The bike is waay too heavy to do a wheelie. I've only done one on it, and that was unintentional.
As far as damage to the clutch...well when it slips, I'll replace it.
No offense intended, but I doubt it did much to the clutch though.
If the clutch was so weak that it would slip during a half-throttle burnout, then guess what, it would have slipped at half throttle steady-state load on the road at the same rpm. The engine/clutch isn't seeing a difference in rolling resistance/vs. burnout resistance. It just sees resistance. If a stock clutch cant hold the motor down to a stall (provided the traction available is great enough that the tire doesn't spin first) from half throttle in first gear (IE total, or 100% of available torque at that throttle setting), then the clutch is bad in the first place. Anything less than total available torque being seen by the motor means the motor keeps running, the tire keeps turning, which also means that the clutch should not slip at that load and throttle setting, unless it was bad in the first place. It also means that the total amount of torque needed was less than the motor could provide at that throttle setting. Anyways, load doesn't affect clutch life, unless it exceeds the torque capacity of the clutch.

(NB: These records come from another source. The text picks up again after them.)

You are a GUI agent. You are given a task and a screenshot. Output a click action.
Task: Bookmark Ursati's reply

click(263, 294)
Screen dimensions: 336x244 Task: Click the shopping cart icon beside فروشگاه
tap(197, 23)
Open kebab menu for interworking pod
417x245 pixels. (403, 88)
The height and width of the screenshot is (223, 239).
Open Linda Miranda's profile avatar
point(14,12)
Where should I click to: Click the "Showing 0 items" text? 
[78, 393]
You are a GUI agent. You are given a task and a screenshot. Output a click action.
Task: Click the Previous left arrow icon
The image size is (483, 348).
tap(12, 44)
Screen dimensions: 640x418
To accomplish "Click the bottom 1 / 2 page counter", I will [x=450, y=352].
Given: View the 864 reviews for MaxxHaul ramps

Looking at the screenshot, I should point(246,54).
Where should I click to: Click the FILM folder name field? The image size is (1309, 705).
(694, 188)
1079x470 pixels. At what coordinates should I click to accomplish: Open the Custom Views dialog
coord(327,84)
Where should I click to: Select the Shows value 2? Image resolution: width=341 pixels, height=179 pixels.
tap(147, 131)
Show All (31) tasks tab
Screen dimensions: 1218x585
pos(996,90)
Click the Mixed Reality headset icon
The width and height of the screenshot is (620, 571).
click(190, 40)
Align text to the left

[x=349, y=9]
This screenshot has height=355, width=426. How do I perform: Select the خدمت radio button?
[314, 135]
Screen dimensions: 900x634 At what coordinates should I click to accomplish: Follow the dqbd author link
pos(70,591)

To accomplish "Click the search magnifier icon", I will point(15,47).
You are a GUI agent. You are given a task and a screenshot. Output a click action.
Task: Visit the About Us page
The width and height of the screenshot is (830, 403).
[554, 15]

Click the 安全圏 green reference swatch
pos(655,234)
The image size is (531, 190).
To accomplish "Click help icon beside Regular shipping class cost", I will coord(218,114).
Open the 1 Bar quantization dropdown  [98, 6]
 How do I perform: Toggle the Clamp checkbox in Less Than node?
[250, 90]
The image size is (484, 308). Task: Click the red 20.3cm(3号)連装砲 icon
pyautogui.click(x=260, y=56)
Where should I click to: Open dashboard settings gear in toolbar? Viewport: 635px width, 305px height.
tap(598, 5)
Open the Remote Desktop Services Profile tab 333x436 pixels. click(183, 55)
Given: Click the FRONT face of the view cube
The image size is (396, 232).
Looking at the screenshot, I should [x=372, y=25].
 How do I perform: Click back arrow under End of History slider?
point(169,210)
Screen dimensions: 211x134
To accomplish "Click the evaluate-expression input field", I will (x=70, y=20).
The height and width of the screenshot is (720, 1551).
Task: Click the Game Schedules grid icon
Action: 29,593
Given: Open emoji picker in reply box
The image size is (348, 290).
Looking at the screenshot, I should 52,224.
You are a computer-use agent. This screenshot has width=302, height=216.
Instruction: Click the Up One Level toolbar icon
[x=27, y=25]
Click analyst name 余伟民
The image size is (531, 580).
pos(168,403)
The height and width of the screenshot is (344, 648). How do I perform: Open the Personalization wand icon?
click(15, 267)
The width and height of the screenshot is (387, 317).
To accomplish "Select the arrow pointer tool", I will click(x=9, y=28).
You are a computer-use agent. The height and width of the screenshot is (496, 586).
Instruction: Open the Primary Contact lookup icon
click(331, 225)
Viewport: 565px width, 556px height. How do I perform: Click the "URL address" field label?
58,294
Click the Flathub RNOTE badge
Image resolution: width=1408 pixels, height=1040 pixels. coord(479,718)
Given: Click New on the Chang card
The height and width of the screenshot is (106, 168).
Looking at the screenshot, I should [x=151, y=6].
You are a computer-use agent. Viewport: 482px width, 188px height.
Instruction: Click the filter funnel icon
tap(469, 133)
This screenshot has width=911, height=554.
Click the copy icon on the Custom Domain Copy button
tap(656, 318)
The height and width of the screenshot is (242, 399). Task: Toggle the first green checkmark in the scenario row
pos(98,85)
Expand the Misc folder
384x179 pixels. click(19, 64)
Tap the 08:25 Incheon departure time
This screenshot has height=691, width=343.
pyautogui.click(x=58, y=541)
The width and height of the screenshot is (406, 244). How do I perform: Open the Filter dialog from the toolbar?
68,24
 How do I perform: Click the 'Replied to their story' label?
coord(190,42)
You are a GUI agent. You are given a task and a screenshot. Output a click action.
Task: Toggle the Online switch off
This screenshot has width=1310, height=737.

Slipping causes abrasion and glazing of clutch material, and possible warpage. So basically, the damage that can/will be caused, is caused during the time period that you are releasing the clutch against a high torque value equation, IE high power from motor against a static torque factor (the stationary tire and it's potential friction), and this period of potential damage ends generally when the tire starts spinning (unless you have gotten the clutch so hot that it glazes and is allready slipping).
No tears about it, doesn't really matter to me. The parts are 60 dollars, and the time I've got. The bike is a toy/hobby.
Stoppies I'm not even going to attempt. To much weight, too flexy of a frame/tripple tree. Assuming the front brake had enough guts to actually do a stoppy (I'm thinking it would either not lock, or just lock the tire before, not enough modulation there in single piston, solid disk setup).
I think I picked up the screw after the burnout, actually.
Edited to add:
On drag tires, spinning gets the tires hot and increases the traction (friction they can provide). However, drag tires or street tires, what allows you to spin the tire much easier than breaking it loose in a first place, providing you aren't rolling down the road, is this:
The tire gets hot enough to start melting/emulsifying, and while doing that, it produces hot gases. In effect, these hot gasses (and melted rubbber) produce a lubricant, that in turn allows the tire to spin with less torque needed. Hence once the burnout is started, less (usually much less) power/torque is needed to continue the burnout, provided you keep the tire inside of the patch you have just created.